Samir mi racconta di quando la polizia andava in negozio senza alcun rispetto né mandato, metteva all’aria la merce e la sequestrava. Non c’era possibilità di dialogo né di espressione di dissenso o malcontento. Nel Paese di Bachar, la facciata repubblicana serviva a coprire uno Stato totalitario il cui popolo era piegato al silenzio e alla sottomissione, pena la prigione e la tortura. Il controllo pervadeva ogni spazio, compreso quello privato, senza nessun ritegno né decenza. Per citare solo un esempio, senza che fosse un attivista politico, Samir fu accusato più volte di trattare con spie occidentali per aver aiutato studenti di lingua araba a trovare un appartamento.

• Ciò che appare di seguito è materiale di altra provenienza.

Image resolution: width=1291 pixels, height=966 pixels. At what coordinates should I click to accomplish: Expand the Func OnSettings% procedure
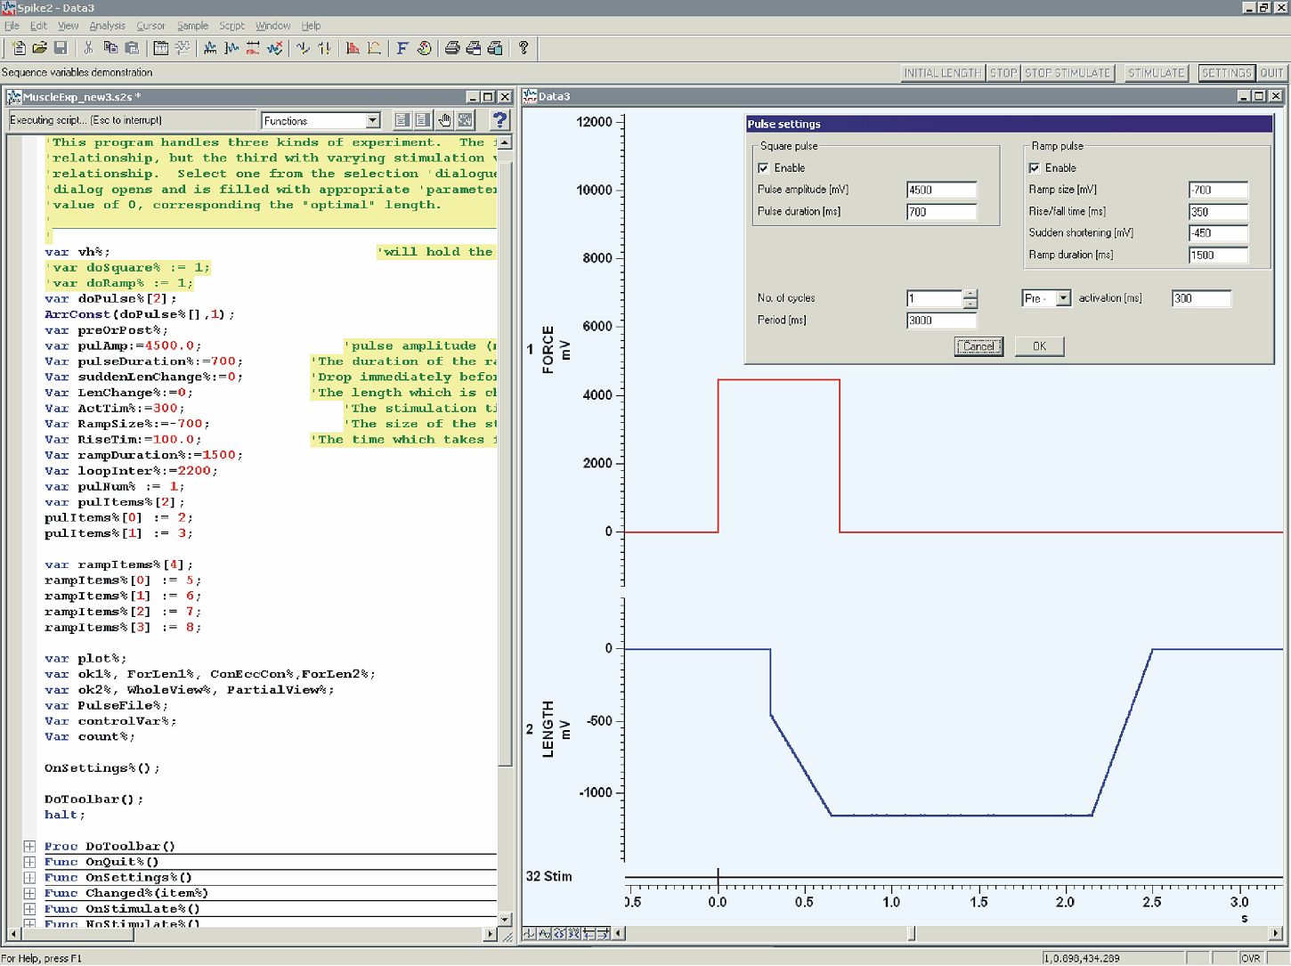(x=29, y=877)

La rivoluzione siriana è iniziata in modo pacifico nel periodo delle rivoluzioni arabe del 2011 attraverso manifestazioni, slogan e attivismo sociale e culturale. Essa ha mostrato il volto di un popolo coraggioso che rivendicava libertà e desiderio di espressione. L’escalation della repressione non ha conosciuto limiti né vede ancora oggi il barlume di una possibile fine dei crimini umanitari che si stanno commettendo contro il popolo da parte di Bachar al-Assad e dei numerosi gruppi armati infiltrati nel territorio. Negli ultimi due anni la situazione si è talmente complicata che «anche i siriani non ci capiscono più nulla. Non c’è nessun orizzonte», mi confida Samir, «non si riesce a vedere un futuro».

Chiostro

Damasco. Chiostro (ph. Pierantoni)

Il presente è presagio di un periodo ancora lungo, buio e tortuoso. In questo quadro desolante, le politiche che si dovrebbero attuare sono quelle volte a sostenere questo popolo e a far conoscere al mondo la verità di ciò che accade. Oggi più che mai i problemi sociali travalicano, anche in modo devastante, i confini politici e geografici. E allora la musica, il teatro, l’arte e la cultura devono fungere da strumenti di confronto e di conoscenza e l’attivismo e l’accoglienza possono essere un concreto sostegno. Quello della accoglienza è uno dei concetti al centro del dibattito europeo ed internazionale che ha visto finora solo contrasti, spaccature, caos e panico e i cui sviluppi non sembrano prevedere chiarezza, solidarietà e cooperazione.

È difficile abbandonare le proprie riserve, abbattere convinzioni e pregiudizi. Dietro la chiusura c’è la paura, della diversità, del confronto, in altre parole, del pluralismo identitario; salvo poi rendersi conto che questa stessa diversità è parte di noi, questa stessa pluralità è la matrice dell’essere umano e accorgersi che –  come dice la psicoanalista e linguista Julia Kristeva – «lo straniero ci abita».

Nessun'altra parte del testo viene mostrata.